8.2.4.Schematic Level Enhancements for Efficient Layouts

The design of the circuit schematic is usually based on electrical requirements and is an optimization process. The most important tool during this optimization is the simulation. The result of the optimization is a schematic that has defined values for the active devices. The layout is then drawn to convert this schematic into an actual circuit.

The full custom design methodology gives the designer a great level of freedom during the design. This freedom should also be exploited during the conversion of a schematic into a layout. For example, it is not very efficient to draw many transistors of different size. This is true especially for transistors of the same type that are connected to each other. Attention must be given to reflect the dimensioning of the schematic as close as possible, but especially for digital circuits, there is no good reason for trying to stick to exact, pre-defined numbers.

The choice of the circuit schematic can be very important. For some common blocks there are many different alternatives with varying advantages and disadvantages. As an example, XOR and MUX type circuits are hard to realize in standart CMOS logic whereas in Pass transistor logic their realization is quite simple. A very interesting design style for efficient layouts is the branch based logic style [4]. The branch based logic style is a special case of the standart static CMOS designs where both the nMOS and pMOS block of the circuit are designed using parallel branches of series-connected transistors between the VDD (or GND) and the output node. An example circuit schematic comparing the Static CMOS logic to the Branch Based Logic is given in Figure 8.8

Figure 8.8: Schematic comparing the static CMOS logic to the Branch Based Logic.

Note that both circuits perform the same logic function

$out=\overline{BC\cdot \left( A\overline{C}+\overline{A}D\right) }$ (8.1)

At first sight the Branch Based logic realization (right) does not look like an optimum solution as it needs more transistors than the standard static CMOS (left) version. When we compare the layouts of both blocks shown in Figure 8.9, the advantages of the Branch Based Logic can be seen more clearly.

Figure 8.9: Layouts comparing static CMOS logic to the Branch Based Logic.

The structure of the Branch Based Logic is very simple and does not have any exceptions. All blocks have a single power line and a single common output line. The most important property is that the diffusion region does not have any interruptions. The pMOS network of a Branch Based Logic realization is not the topological dual of the nMOS network, but it is very easy to calculate the two networks from a simple Karnaugh map as shown in Figure 8.10. Note that both the nMOS and the pMOS block functions are minimized strictly in the sum-of-products form.

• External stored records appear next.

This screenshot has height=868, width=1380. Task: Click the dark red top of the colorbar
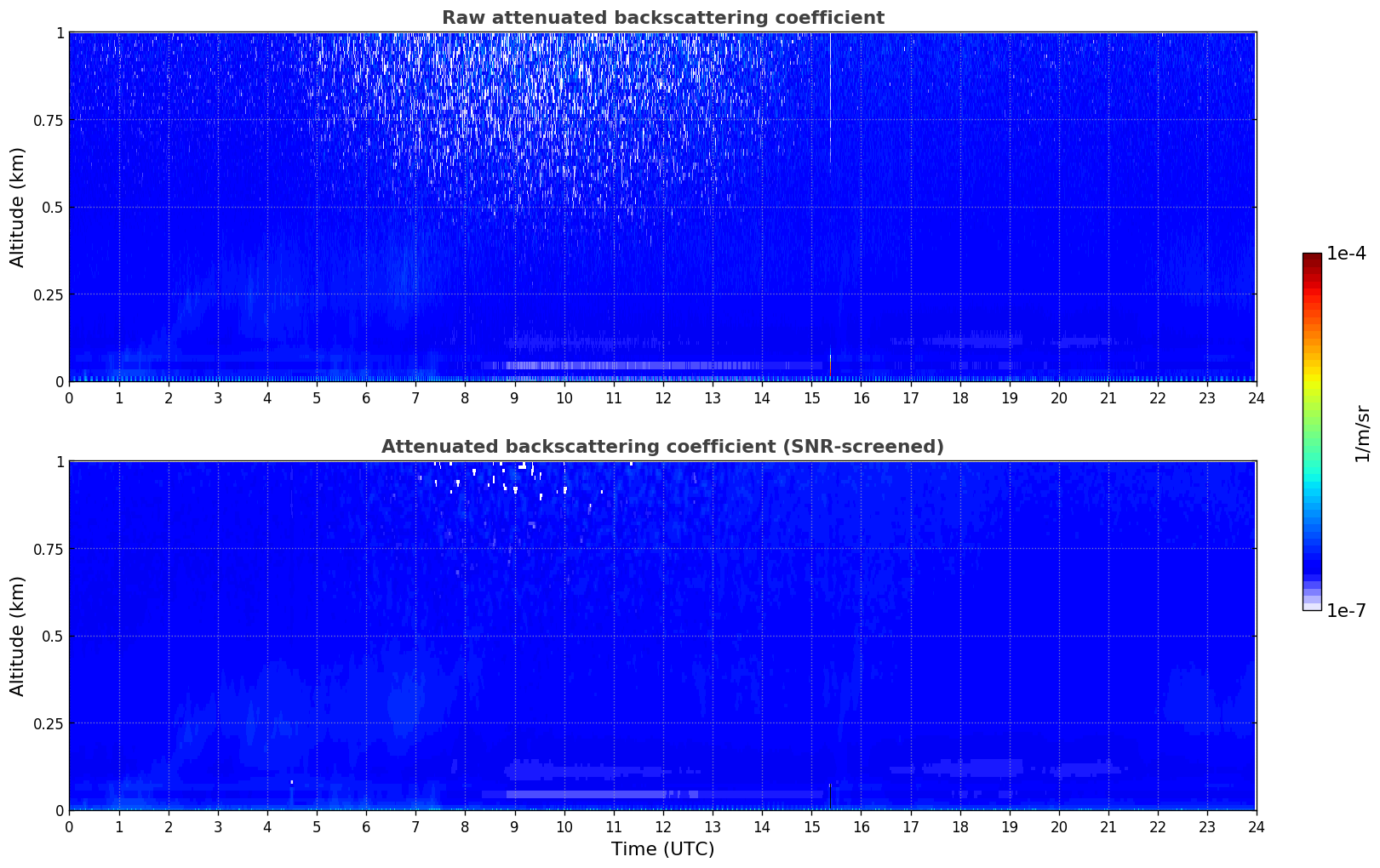1311,258
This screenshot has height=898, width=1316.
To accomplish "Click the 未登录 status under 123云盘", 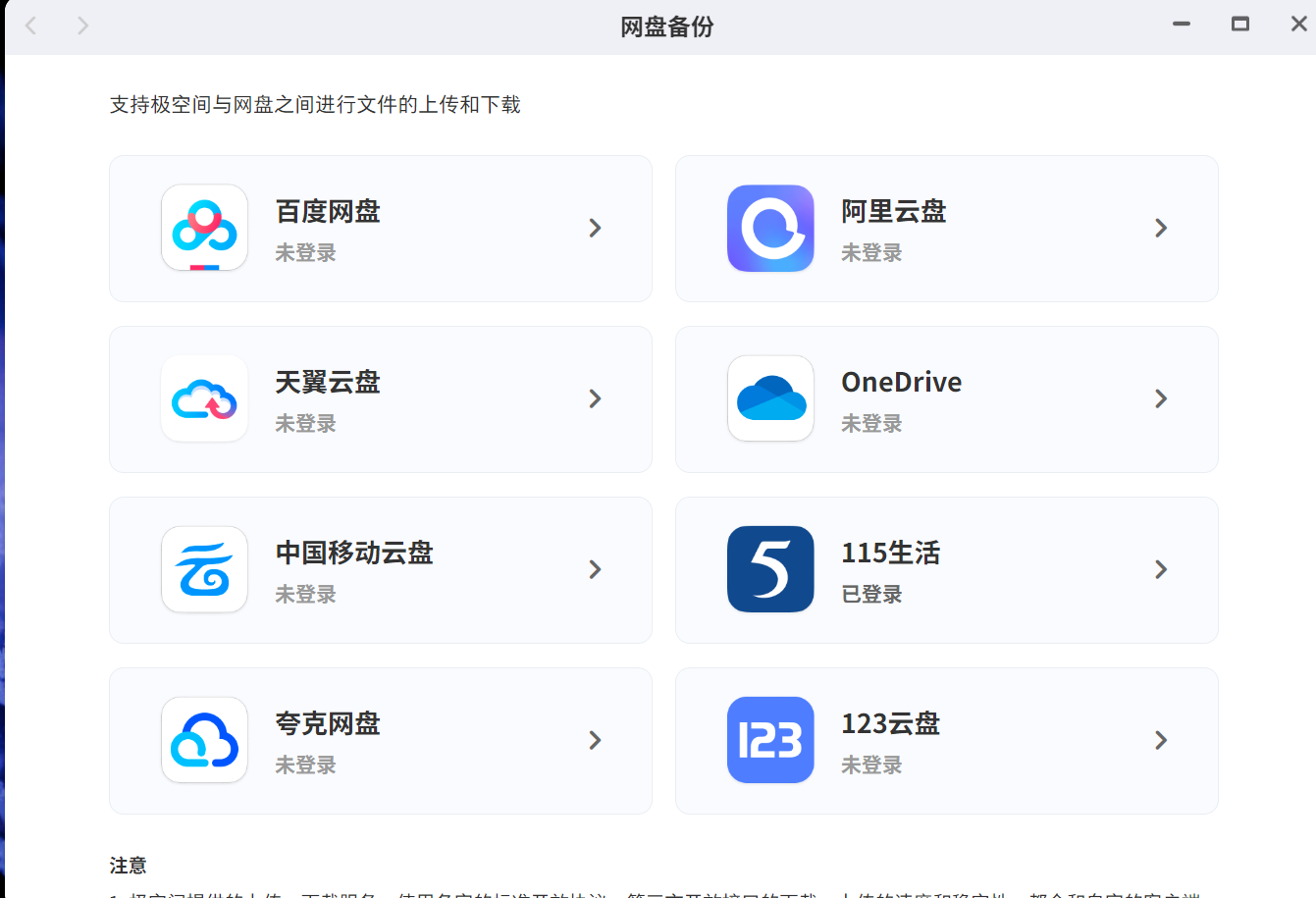I will tap(871, 766).
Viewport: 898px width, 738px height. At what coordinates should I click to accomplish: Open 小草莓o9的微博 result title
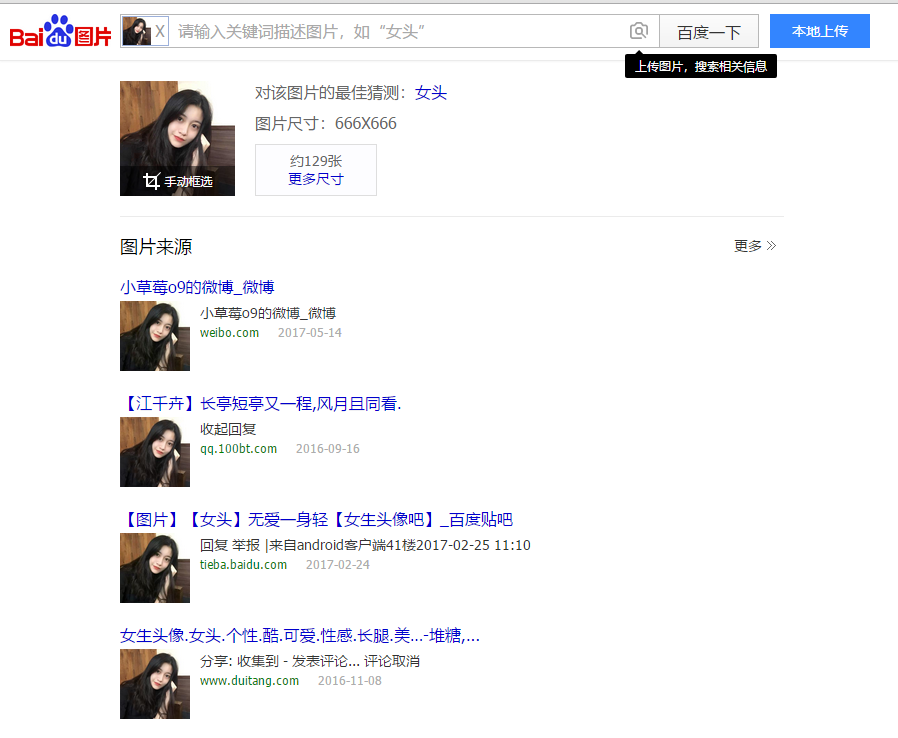pyautogui.click(x=197, y=287)
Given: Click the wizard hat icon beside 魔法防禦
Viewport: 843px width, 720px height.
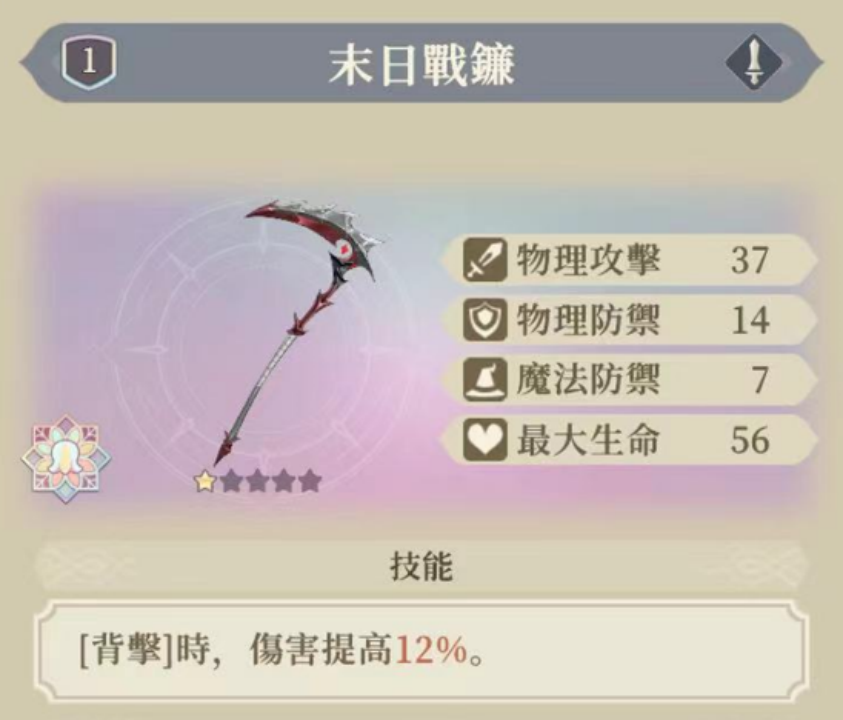Looking at the screenshot, I should pyautogui.click(x=484, y=380).
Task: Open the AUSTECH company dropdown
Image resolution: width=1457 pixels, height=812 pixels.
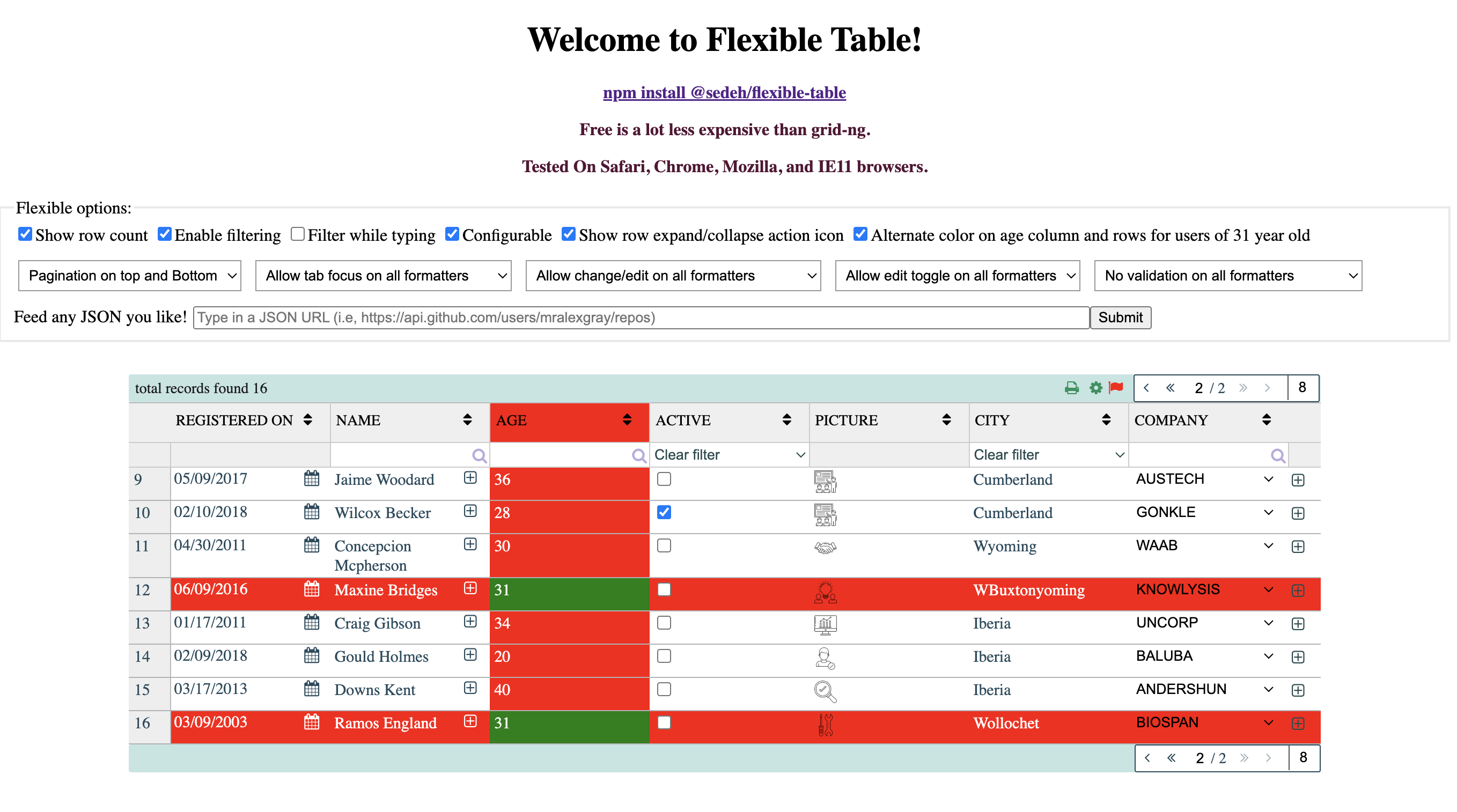Action: pos(1205,479)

Figure 8.10: Karnaugh map for Branch Based Logic realization.

The nMOS networks is generated by using the sum of products representation from the Karnaugh map by selecting the "0" cubes. The pMOS network is selected by a similar way but the "1" cubes are selected, but as a pMOS transistor is turned on by a logic "0" on its gate, all the variables are inverted.

8.3.Case Study: Design of the Systolic Adder

This section will discuss some aspects of the design of the Systolic Adder in detail to illustrate the design methodology employed throughout the design of the Aries architecture.

8.3.1.Functional Verification

The first step after having a complete functional description is to come up with a functional schematic. The schematic given in Figure 6.12 was the first schematic designed to test different components, especially the final carry propagate adder. This gate level schematic is repeated in Figure 8.11 for reference. The whole schematic consists of standart cells and gives a good overview of the connections and complexity. The concept and some difficult test cases can be simulated to verify the functionality. The final carry propagate adder is designed as a separate subblock which can be replaced on the top-level schematic easily. The same schematic is also usefull while evaluating the post-simulation results and generating test cases.

Figure 8.11: Schematic of the Systolic Adder.

8.3.2.Design of the Full Adder

The basic building block of the systolic adder block is the one-bit FA, therefore an area efficient and high-speed FA cell is the key to the fast systolic adder. As the whole block is expected to perform an operation within 10 ns, initial studies showed that a delay of little over 1ns. per FA was needed. In order to avoid potential difficulties of syncronization and timing a dynamic CMOS alternative was ruled out at the outset.

8.3.2.1.Schematics

There are many different realizations of the static CMOS one-bit FA. The alternatives can be classified into two main groups, i.e., adders based on Pass Transistor Logic and adders based on conventional (standart CMOS) logic.. As the FA structure uses XOR based functions, it is well suited to Pass Transistor logic. The pass transistor logic alternatives indeed produce some compact solutions [22] but the outputs may produce more glitches than standart CMOS alternatives. Additionally, as all the remaining parts were to be designed using the conventional static CMOS logic, it was decided not to use pass transistor logic based adders.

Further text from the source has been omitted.